_DOCUMENT SEGMENT_
— START —
# Just wanted to say thanks



## phoj69

I know a lot if the times when something happens at disney we may come on and complain about it but we have a really good experience and I wanted to share. The first day of our 10 day trip we went to MK while taking a picture with a pp photographer my wife stepped in the trolley tracks and broke her sandals. The photographer took us right inside spoke to the manager who asked my wife her show size and came back with $50 sandals and we didn't have to pay a cent. Just wanted to say thank you to Angela and sandy at the MK. We also went to guest relations to note it as well


----------



## RedHeadedFairy

What a wonderful experience!!


----------



## KatieCharlotte

Now that's what I love about Disney.  

Thanks for sharing your story.


----------



## jake&samsmom

That is truly magical. Thanks for sharing


----------



## DznyCrzy11

Now that's awesome customer service!!!!  

Sent from my Galaxy SII


----------



## ArwenMarie




----------



## willowsnn3

That's wonderful!
— END —
_EXERCISE SET_
- 1) In the thread, why did the first poster's wife need new sandals?
- 2) Please reproduce the thread's passage starting with "I know a lot" and going on through "a wonderful experience!!".

_DATASET EXTRACT_
— START —
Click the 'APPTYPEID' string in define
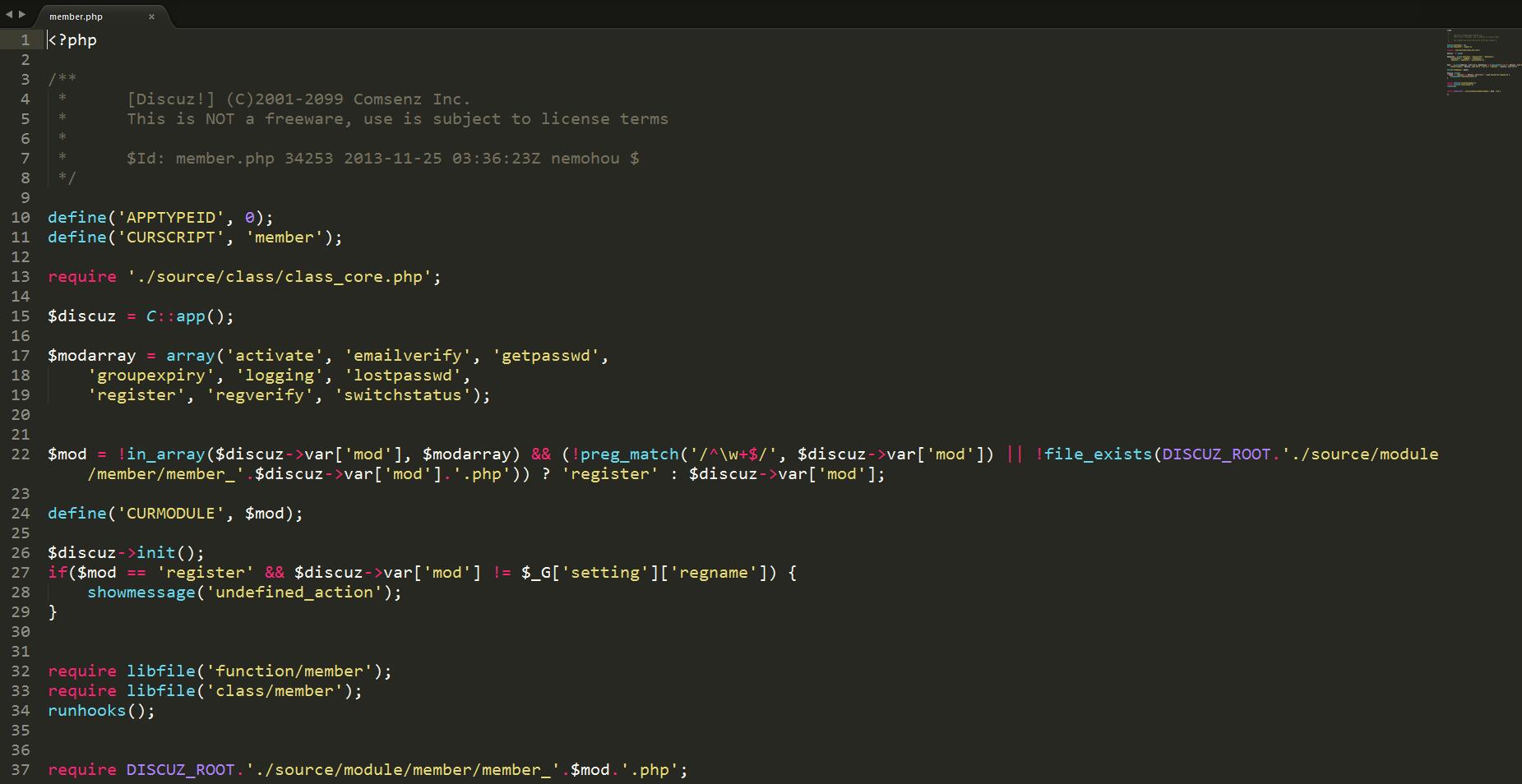The image size is (1522, 784). pyautogui.click(x=170, y=218)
— END —
_TASK RESULTS_
- 1) While the couple was having a picture taken by a photographer at MK, she stepped in the trolley tracks and broke her sandals.

- 2)
I know a lot if the times when something happens at disney we may come on and complain about it but we have a really good experience and I wanted to share. The first day of our 10 day trip we went to MK while taking a picture with a pp photographer my wife stepped in the trolley tracks and broke her sandals. The photographer took us right inside spoke to the manager who asked my wife her show size and came back with $50 sandals and we didn't have to pay a cent. Just wanted to say thank you to Angela and sandy at the MK. We also went to guest relations to note it as well


----------



## RedHeadedFairy

What a wonderful experience!!